Ciò che a Moro interessa sottolineare è l’assoluta padronanza che Cristo, nonostante tutte le sofferenze provate nell’ora terribile del Getsemani, ha sugli avvenimenti. Egli è il re dell’universo, il principio generatore di ogni ordine e armonia. L’eccellenza della passione consiste precisamente nel potere che Cristo ha accordato agli uomini sulla Sua santa persona e umanità. Come ci ricorda un’altra grande mistica, Angela da Foligno, Egli ha concesso alla materia (ai chiodi, al legno della Croce, alle fruste, alla corona di spine) di esercitare una violenza nelle Sue carni, secondo quanto detto a Ponzio Pilato “Tu non avresti nessun potere su di me, se non ti fosse stato dato dall’alto. Per questo chi mi ha consegnato nelle tue mani ha una colpa più grande” (Gv 19, 11). Il Cristo annientato sulla Croce è lo stesso Cristo che ammiriamo – forse talvolta atterriti – nelle immagini musive del Pantocratore: Egli è sempre re. Così, san Disma, il ladrone convertito, riconosce questa prerogativa nelle sue ultime parole “Gesù, ricordati di me quando entrerai nel tuo regno”. Il Creatore permette che sia un peccatore, dei più miserabili, a dichiarare che Egli è re. Ed è in virtù di queste parole e della tradizione secolare cristiana che la regalità sociale di Cristo sarà solennemente proclamata da papa Pio XI l’11 dicembre 1925 con la bolla Quas Primas.

L’antica e veneranda immagine del Cristo Pantocratore del monastero di Santa Caterina del Sinai svela in parte questo mistero: è possibile notare che il volto di Cristo è come ‘sdoppiato’. La deformità è solo apparente, poiché l’immagine veicola un significato teologico profondissimo, ossia l’ipostasi delle due nature, umana e divina: se il lato destro del volto comunica maestosità e timor di Dio, quello sinistro rivela uno sguardo carico di dolcezza e umanità che ci compatisce (per facilitare la lettura dell’immagine è possibile coprire, di volta in volta i due lati dell’icona, il risultato è impressionante!). E’ lo stesso Cristo maestoso e terribile che con la Sua voce annienta gli avversari nel Getsemani e che al contempo deplora con tono attonito, seppur consapevole – poiché sapeva tutto ciò che sarebbe accaduto-, il gesto di Giuda (“Con un bacio tradisci il Figlio dell’uomo?).

Ma torniamo all’ottimo Moro.

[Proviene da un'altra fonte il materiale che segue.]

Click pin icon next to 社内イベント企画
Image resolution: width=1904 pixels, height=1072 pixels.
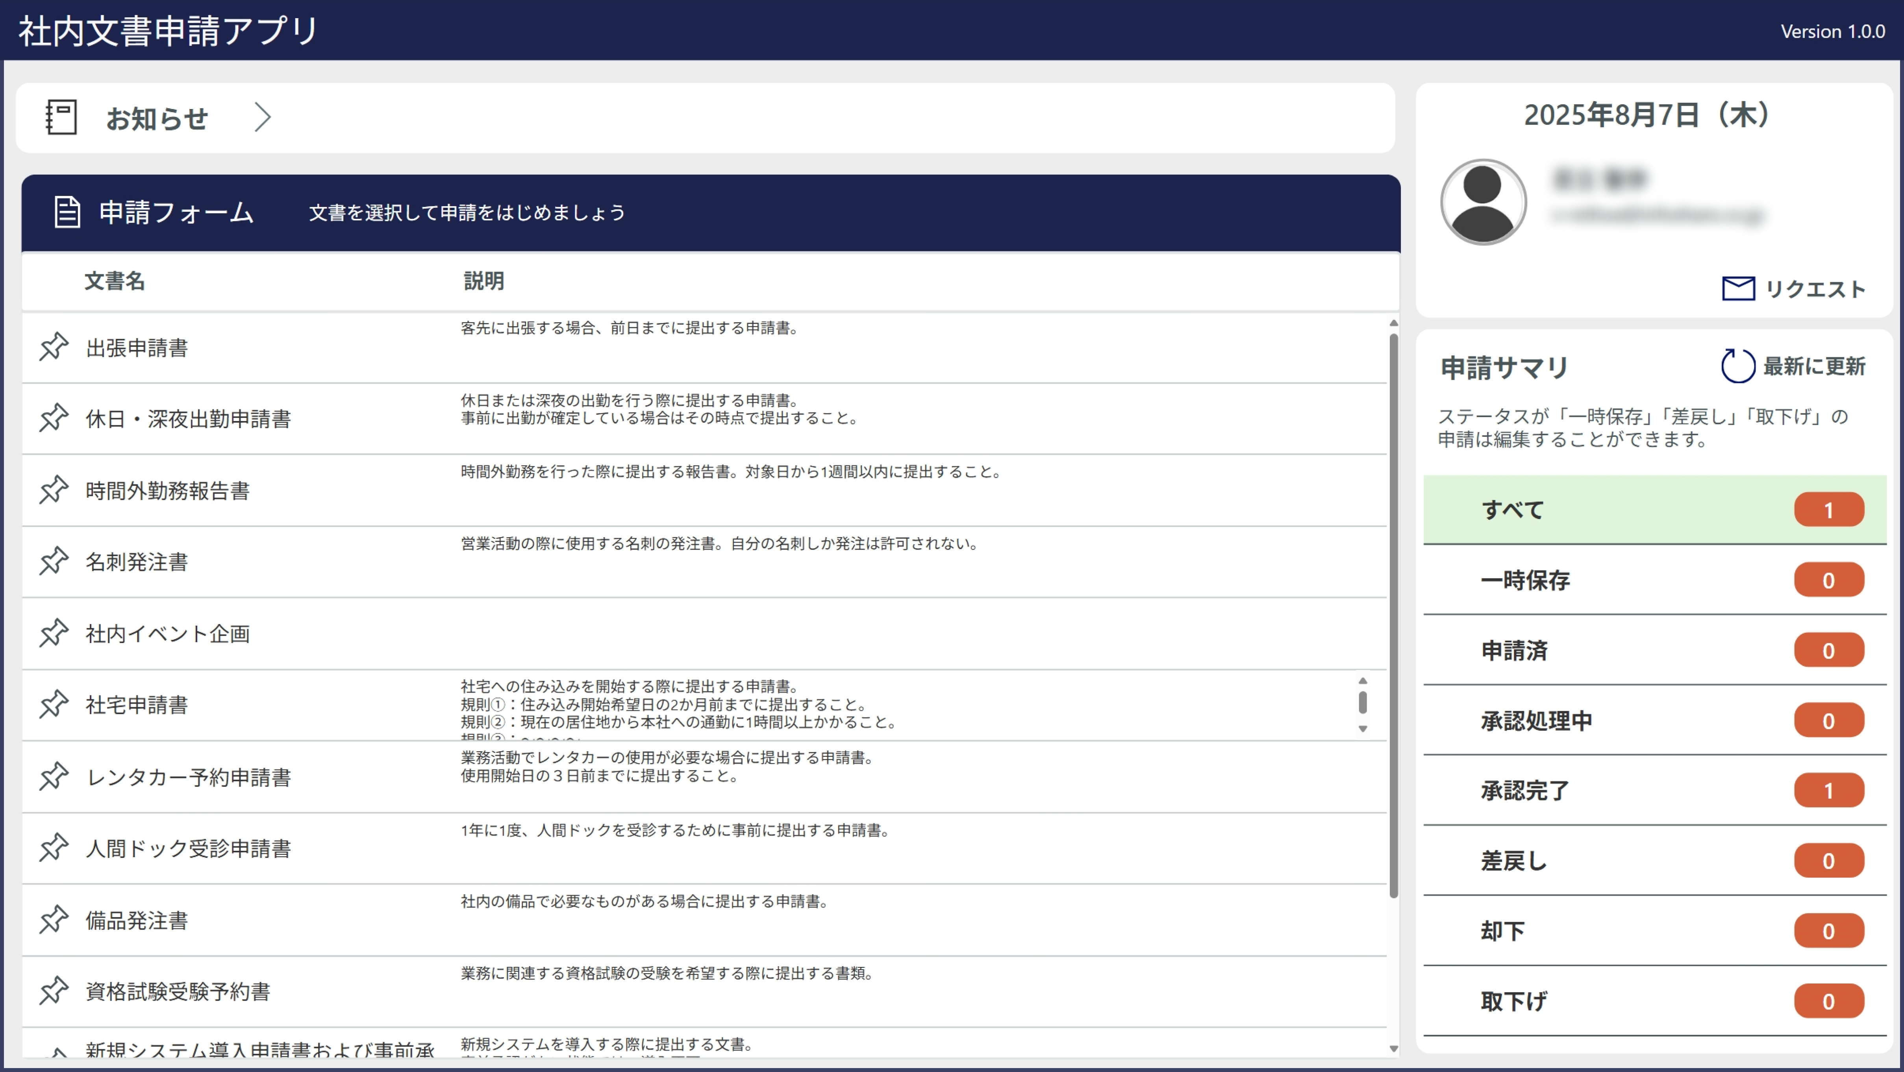pyautogui.click(x=54, y=633)
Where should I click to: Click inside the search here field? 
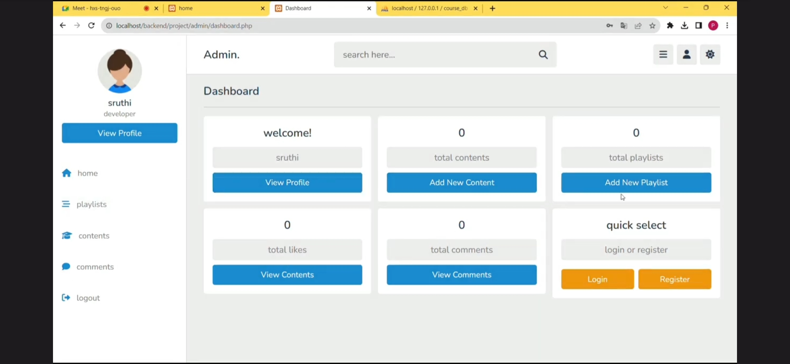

Sappiamo che egli è martire della causa papale, per non avare voluto consentire all’Atto di Supremazia di Enrico VIII, con cui il sovrano inglese proclama la propria indipendenza da Roma. Insomma, è il caso di dirlo, Enrico VIII è l’uomo dei divorzi: prima dalla legittima moglie, Caterina d’Aragona – santa donna – e poi dalla Chiesa di Cristo… speriamo che non abbia divorziato negli ultimi istanti dal Paradiso, perché in quel caso non finirà mai di pagare le spese processuali… Anche nel caso del cancelliere inglese, il Re dell’Universo ha concesso particolari prerogative. Sapete, infatti, che il Moro ha subito il martirio della Fede nell’ottava della festa di San Pietro – primo papa? Infatti, la condanna toccò dapprima il vescovo John Fischer il 22 giugno – ossia sette giorni prima il 29 giugno, solennità di san Pietro e Paolo – e poi il Moro il 6 luglio. Nella sua ultima lettera alla figlia amatissima Maragaret, scrive:

“So di recarti un grande dolore, buona Margherita, ma mi dispiacerebbe se la cosa andasse più in là di domani. Poiché è la vigilia di san Tommaso e l’ottava di San Pietro, e perciò è domani che io bramo di andare a Dio : sarebbe un giorno molto adatto e conveniente per me. Ma mi piacque il tuo moro di fare verso di me meglio di quando m’avevi baciato l’ultima volta, poiché mi piace che l’amore di filgiola e la cara carità non si prendano il lusso di preoccuparsi della cortesia del mondo” (dalle Lettere, Milano, edizioni Vita e Pensiero, 2008, p. 407).

 

In Te Domine speravi, non confundar in eternum. Tommaso Moro subisce il martirio nel momento giusto e al posto giusto. Nulla, infatti, resta incontrollato agli occhi del Signore.